#### EXERCISE DIRECTIONS
Select from the records below every line that has the word "Wrap" in it.

#### DATA PROVIDED
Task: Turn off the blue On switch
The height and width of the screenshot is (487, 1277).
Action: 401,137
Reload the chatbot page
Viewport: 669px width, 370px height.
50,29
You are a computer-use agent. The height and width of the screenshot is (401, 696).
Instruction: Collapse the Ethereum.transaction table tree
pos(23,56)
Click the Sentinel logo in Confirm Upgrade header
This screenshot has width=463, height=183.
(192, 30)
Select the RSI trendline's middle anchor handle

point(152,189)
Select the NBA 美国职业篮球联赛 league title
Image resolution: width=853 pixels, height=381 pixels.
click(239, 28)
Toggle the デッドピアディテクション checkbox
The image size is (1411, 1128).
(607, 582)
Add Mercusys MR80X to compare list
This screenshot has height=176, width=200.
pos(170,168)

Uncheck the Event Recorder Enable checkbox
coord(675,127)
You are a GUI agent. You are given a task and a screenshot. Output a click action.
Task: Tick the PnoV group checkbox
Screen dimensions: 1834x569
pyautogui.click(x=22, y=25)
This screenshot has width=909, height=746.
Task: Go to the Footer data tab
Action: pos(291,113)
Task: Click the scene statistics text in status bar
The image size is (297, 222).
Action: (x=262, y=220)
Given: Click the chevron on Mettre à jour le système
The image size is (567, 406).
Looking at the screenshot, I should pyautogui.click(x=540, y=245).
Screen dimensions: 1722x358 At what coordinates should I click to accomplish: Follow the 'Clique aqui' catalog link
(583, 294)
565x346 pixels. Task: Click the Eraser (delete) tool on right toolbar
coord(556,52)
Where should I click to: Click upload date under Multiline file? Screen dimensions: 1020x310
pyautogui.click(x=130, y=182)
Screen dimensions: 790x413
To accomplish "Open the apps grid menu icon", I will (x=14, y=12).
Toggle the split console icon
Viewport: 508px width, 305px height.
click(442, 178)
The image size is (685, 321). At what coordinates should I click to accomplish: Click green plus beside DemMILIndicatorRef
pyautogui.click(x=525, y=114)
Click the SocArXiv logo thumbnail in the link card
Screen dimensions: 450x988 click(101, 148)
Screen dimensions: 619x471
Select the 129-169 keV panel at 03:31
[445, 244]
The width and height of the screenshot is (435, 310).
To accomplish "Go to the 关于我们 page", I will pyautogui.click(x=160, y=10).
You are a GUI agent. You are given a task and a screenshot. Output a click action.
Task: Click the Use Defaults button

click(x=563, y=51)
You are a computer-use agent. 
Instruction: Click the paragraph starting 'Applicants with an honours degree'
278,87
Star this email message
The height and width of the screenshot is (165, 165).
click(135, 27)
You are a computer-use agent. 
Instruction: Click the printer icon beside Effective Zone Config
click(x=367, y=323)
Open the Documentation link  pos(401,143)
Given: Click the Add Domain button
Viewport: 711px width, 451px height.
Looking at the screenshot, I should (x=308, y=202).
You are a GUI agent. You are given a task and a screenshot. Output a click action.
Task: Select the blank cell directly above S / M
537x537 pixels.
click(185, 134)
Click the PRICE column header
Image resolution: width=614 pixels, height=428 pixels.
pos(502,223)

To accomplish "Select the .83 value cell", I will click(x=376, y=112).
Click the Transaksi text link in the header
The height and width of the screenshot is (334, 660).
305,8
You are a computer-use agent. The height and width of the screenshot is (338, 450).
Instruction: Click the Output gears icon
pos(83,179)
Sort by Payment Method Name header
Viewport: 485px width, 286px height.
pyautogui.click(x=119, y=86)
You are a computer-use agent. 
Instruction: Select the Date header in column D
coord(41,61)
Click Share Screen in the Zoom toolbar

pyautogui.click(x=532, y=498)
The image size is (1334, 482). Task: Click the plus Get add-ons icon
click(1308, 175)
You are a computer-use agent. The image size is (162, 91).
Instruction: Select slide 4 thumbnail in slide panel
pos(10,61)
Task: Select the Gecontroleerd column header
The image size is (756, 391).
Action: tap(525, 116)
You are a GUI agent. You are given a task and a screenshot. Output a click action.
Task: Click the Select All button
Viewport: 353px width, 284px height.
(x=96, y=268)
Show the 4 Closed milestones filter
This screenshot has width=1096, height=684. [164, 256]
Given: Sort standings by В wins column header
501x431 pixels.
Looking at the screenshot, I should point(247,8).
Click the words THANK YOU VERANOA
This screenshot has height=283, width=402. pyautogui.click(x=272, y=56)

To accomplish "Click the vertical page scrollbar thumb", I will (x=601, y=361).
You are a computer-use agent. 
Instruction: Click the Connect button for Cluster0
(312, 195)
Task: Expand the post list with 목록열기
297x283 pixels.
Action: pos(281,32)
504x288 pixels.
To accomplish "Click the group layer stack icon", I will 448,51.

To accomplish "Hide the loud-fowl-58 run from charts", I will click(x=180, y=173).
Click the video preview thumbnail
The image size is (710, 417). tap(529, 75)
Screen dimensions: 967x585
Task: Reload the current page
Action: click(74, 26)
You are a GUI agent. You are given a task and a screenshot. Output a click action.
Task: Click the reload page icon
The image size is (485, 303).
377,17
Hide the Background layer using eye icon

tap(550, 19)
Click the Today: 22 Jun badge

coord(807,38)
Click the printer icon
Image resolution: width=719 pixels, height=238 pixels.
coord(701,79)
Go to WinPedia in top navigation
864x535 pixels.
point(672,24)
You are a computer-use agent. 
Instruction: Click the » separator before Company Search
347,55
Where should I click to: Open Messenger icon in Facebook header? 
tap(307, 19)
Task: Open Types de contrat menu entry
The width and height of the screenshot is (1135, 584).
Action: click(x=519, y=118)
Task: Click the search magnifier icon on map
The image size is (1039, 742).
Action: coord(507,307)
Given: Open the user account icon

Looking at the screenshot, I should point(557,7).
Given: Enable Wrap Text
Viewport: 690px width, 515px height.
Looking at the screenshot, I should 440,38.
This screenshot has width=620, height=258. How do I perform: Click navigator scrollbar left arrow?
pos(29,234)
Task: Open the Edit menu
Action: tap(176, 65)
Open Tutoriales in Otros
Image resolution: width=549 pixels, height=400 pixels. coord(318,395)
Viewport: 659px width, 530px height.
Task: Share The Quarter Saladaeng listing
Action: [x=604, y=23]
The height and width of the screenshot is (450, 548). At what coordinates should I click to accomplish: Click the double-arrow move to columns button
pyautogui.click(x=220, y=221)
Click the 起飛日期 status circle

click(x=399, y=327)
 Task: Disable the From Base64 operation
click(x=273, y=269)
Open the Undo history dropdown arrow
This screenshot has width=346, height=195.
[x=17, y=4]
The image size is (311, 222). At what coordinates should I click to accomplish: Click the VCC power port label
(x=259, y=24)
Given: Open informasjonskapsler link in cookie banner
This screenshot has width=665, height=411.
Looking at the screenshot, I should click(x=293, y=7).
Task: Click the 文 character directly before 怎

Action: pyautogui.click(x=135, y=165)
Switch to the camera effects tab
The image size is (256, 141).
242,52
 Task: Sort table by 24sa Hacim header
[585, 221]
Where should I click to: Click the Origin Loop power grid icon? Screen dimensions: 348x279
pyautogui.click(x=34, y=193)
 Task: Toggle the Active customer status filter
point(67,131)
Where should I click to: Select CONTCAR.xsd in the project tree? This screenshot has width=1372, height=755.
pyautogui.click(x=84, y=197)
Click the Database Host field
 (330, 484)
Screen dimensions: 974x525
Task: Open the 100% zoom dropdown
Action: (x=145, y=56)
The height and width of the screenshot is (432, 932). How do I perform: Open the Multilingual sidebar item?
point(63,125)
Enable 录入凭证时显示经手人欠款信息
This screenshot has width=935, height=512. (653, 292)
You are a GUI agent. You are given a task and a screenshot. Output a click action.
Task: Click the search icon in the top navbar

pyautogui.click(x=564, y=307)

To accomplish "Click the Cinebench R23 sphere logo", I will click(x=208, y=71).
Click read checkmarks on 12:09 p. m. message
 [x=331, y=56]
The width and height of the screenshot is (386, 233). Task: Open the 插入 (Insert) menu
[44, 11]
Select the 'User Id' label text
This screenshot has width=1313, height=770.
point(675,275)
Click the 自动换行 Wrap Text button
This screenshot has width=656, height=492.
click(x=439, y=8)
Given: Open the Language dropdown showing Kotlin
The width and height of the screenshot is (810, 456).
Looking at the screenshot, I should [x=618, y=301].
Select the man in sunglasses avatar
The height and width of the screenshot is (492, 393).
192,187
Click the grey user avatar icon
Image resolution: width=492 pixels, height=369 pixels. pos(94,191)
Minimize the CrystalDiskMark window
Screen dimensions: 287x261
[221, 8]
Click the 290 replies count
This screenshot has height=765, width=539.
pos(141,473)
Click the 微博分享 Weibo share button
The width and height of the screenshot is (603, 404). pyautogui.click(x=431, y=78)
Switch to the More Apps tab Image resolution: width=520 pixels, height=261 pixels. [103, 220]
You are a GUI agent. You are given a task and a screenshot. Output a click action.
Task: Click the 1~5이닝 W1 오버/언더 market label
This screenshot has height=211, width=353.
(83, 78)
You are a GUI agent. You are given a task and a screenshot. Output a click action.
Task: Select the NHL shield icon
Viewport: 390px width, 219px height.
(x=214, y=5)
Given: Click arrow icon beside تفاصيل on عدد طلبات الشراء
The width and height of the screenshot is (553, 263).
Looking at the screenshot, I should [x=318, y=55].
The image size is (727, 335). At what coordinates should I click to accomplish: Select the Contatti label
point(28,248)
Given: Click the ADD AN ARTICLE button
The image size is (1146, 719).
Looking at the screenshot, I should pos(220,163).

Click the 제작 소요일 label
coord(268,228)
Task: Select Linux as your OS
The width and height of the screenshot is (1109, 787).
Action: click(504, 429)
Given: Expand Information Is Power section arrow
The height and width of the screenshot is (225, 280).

#### SOLVED PROBLEM
Given: Enable Wrap Text
Click the 自动换行 Wrap Text button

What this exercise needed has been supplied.